Description of problem: ovirt-ha-broker routinely monitors (also) cpu load on the hosts. It does that by checking the entire load, and subtracting from that the load caused by the engine VM, if running, as reported by VDSM. ovirt-ha-agent uses this data to penalize the host score, if the load is high, but ignoring load caused by the engine VM itself. If the score is getting significantly lower than the best host, it shuts down the engine VM, to let it be started on a "better" host (with the highest score). VDSM gets this data from libvirt, using getAllDomainStats or domainListGetStats. Under certain conditions, VDSM fails to get correct cpu usage statistics from libvirt, and so reports both cpuUser and cpuSys to be '0.00', thus causing HA to consider the entire, potentially high, load, to be not due to the engine VM, thus penalizing the score, eventually potentially leading to the engine VM being shut down. This happened recently a few times on CI: https://lists.ovirt.org/archives/list/devel@ovirt.org/thread/7HNIFCW4NENG4ADZ5ROT43TCDXDURRJB/ Version-Release number of selected component (if applicable): Current master. Might be related to a recent libvirt update or related, not sure. How reproducible: Not sure, happened a few times on CI Steps to Reproduce: 1. Deploy hosted-engine on two hosts 2. Set global maintenance 3. Cleanly restart the engine VM 4. Immediately after the engine is up, exit global maintenance Actual results: In certain cases, shortly after exiting global maintenance, the engine VM is shut down. Expected results: engine VM stays up, or at least being shut down somewhat longer after noticing a high cpu load that's not clearly being caused by non-engine-VM tasks Additional info: I spent quite some time and failed to reproduce locally. Already wrote a patch, and verified it in a somewhat artificial environment, by also patching vdsm to always report wrong cpu stats as described. With this patch, it should take around 5 minutes until the engine VM will be shut down.

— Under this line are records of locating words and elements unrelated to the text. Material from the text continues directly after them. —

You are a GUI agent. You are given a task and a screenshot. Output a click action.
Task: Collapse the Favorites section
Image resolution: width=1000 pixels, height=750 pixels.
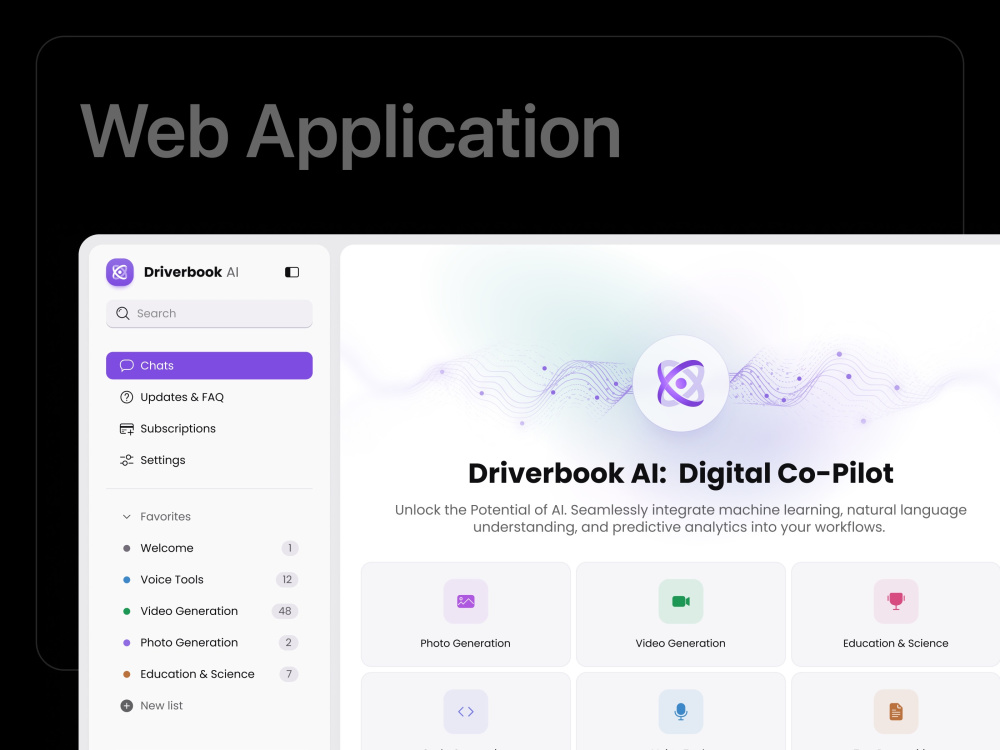126,516
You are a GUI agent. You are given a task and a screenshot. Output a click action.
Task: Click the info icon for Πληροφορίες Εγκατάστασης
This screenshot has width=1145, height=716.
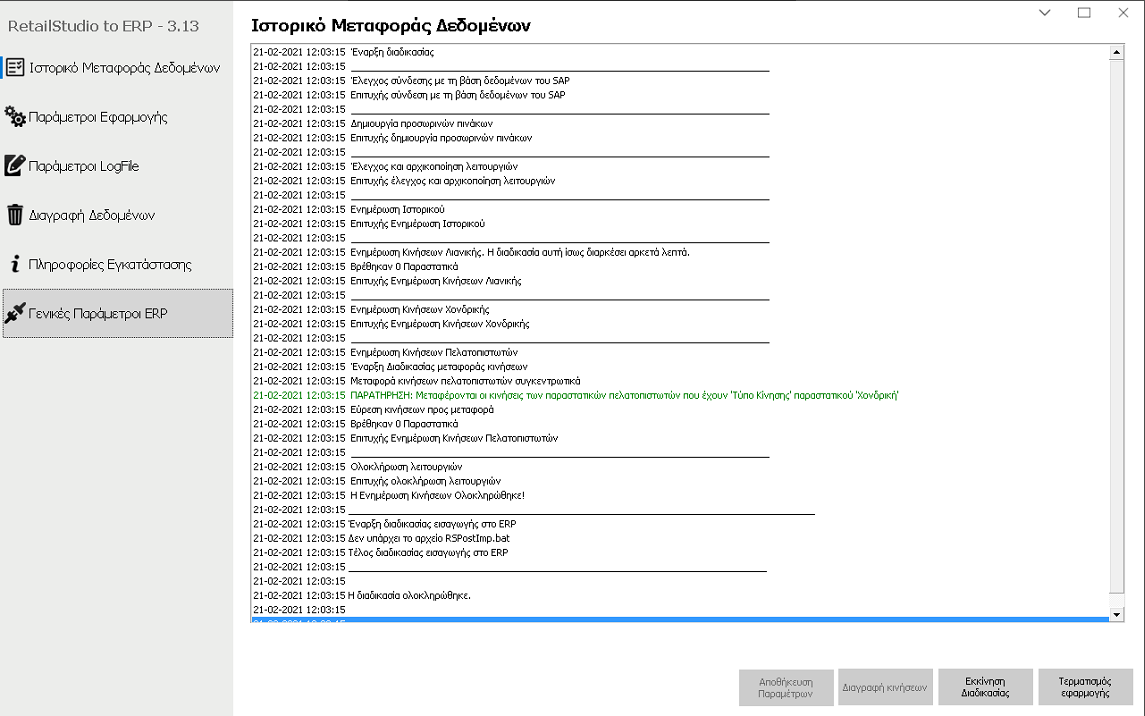click(x=15, y=264)
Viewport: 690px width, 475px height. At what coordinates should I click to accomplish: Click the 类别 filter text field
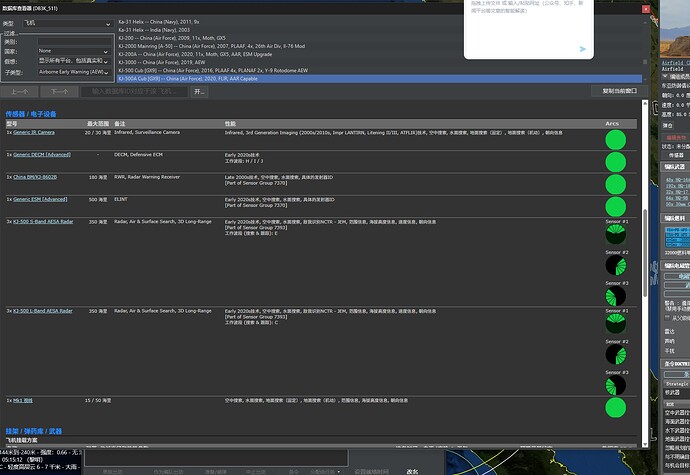[x=72, y=39]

QE: As I wrote here and on gerrit, I failed to reproduce this issue. For verifying the patch, I also patched vdsm locally to force reproduction. If you want to try this yourself, you can find my patch at [1]. Otherwise, I suggest to do some sanity testing based on the steps from comment 0, and also: # grep -i cpu /var/log/ovirt-hosted-engine-ha/broker.log on both broken and fixed versions, to have a chance to see some differences. [1] https://gerrit.ovirt.org/c/vdsm/+/116915
Unable top reproduce, tested on: ovirt-engine-4.4.9.2-0.6.el8ev.noarch ovirt-hosted-engine-setup-2.5.4-2.el8ev.noarch ovirt-hosted-engine-ha-2.4.9-1.el8ev.noarch Red Hat Enterprise Linux release 8.5 (Ootpa) Linux 4.18.0-348.el8.x86_64 #1 SMP Mon Oct 4 12:17:22 EDT 2021 x86_64 x86_64 x86_64 GNU/Linux Moving to verified. In case that this bug being still reproduced, please attach logs and detailed steps for reproduction.
This bugzilla is included in oVirt 4.4.9 release, published on October 20th 2021. Since the problem described in this bug report should be resolved in oVirt 4.4.9 release, it has been closed with a resolution of CURRENT RELEASE. If the solution does not work for you, please open a new bug report.